PT Timah Matangkan RIPPM di Basel Lewat Konsultasi Publik dengan Pemda dan Desa
SEKILASINDONEWS.COM – PT Timah Tbk terus mematangkan penyusunan Rencana Induk Pengembangan dan Pemberdayaan Masyarakat (RIPPM) di Kabupaten Bangka Selatan (Basel) dengan melibatkan berbagai pemangku kepentingan, mulai dari pemerintah daerah hingga aparat desa.
Langkah ini diwujudkan melalui konsultasi multi pihak yang digelar di Kantor Wasprod Bangka Selatan, Rabu (6/5/2026). Forum tersebut menjadi ruang strategis untuk menyerap aspirasi sekaligus memperkuat kolaborasi lintas sektor dalam merumuskan program pemberdayaan yang tepat sasaran.
Departemen Head of Onshore Mining PT Timah Tbk, Benny Purydar, menegaskan bahwa penyusunan RIPPM tidak bisa hanya berangkat dari sudut pandang perusahaan semata.

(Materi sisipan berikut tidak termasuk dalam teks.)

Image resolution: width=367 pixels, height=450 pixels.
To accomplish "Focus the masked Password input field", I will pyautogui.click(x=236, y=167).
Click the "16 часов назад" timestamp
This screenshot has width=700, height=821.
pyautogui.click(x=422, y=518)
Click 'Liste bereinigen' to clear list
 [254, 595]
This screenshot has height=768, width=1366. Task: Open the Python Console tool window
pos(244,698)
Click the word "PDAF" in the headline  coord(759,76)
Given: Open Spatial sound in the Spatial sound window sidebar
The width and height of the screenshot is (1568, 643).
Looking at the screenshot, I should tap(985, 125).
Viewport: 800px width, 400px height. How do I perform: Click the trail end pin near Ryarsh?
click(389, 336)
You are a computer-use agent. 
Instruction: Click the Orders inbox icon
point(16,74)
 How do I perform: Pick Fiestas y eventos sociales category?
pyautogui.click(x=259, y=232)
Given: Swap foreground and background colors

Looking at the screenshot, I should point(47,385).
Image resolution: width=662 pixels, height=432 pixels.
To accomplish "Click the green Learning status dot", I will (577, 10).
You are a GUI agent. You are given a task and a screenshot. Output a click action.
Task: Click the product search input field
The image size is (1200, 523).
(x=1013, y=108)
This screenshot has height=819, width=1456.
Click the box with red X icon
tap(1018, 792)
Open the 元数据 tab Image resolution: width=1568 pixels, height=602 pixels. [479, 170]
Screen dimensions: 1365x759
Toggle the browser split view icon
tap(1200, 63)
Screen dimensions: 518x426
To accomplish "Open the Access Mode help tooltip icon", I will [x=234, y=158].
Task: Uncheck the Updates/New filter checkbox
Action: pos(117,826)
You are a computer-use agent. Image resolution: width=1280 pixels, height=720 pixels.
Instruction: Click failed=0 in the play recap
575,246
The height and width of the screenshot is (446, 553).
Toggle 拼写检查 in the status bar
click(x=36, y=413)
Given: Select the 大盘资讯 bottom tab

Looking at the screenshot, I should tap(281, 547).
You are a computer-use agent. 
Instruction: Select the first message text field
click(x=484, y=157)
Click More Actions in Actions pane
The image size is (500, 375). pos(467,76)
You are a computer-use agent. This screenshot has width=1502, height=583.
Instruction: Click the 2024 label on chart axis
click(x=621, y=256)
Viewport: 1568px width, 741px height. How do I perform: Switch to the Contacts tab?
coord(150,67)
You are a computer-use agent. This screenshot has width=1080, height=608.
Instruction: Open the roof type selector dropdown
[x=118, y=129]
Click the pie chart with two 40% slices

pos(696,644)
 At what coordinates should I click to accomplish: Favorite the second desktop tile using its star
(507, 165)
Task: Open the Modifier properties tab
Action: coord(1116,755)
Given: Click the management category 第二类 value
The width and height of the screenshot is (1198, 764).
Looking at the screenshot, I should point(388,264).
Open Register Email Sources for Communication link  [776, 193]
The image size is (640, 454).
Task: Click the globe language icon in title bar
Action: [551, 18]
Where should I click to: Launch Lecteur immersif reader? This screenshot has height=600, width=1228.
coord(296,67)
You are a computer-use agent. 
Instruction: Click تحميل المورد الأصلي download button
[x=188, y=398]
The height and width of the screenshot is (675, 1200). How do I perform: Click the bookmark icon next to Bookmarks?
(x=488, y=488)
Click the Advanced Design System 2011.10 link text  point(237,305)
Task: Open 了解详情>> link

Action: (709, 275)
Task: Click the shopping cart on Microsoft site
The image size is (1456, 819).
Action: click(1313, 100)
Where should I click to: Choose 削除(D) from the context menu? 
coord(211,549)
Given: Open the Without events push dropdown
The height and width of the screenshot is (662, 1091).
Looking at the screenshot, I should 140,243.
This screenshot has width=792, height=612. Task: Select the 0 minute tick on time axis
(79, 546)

“Program yang disusun ini tidak boleh hanya dari perspektif perusahaan, tetapi harus benar-benar selaras dengan kebutuhan riil masyarakat di lapangan,” tegas Benny.
Menurutnya, sinergi antara perusahaan dan para pemangku kepentingan menjadi kunci utama agar program pemberdayaan tidak meleset dari sasaran dan mampu memberikan dampak nyata.
“Kami berharap masukan dari seluruh pihak bisa memperkaya penyusunan program, sehingga kebijakan yang dihasilkan benar-benar menyentuh dan meningkatkan kesejahteraan masyarakat Bangka Selatan,” ujarnya.
Sementara itu, Sekretaris Daerah Bangka Selatan, Hefi Nuranda, menyambut positif langkah PT Timah yang membuka ruang partisipasi luas dalam penyusunan RIPPM.
Ia menilai pendekatan kolaboratif tersebut menjadi peluang penting bagi masyarakat untuk terlibat langsung dalam proses perencanaan pembangunan berbasis kebutuhan nyata.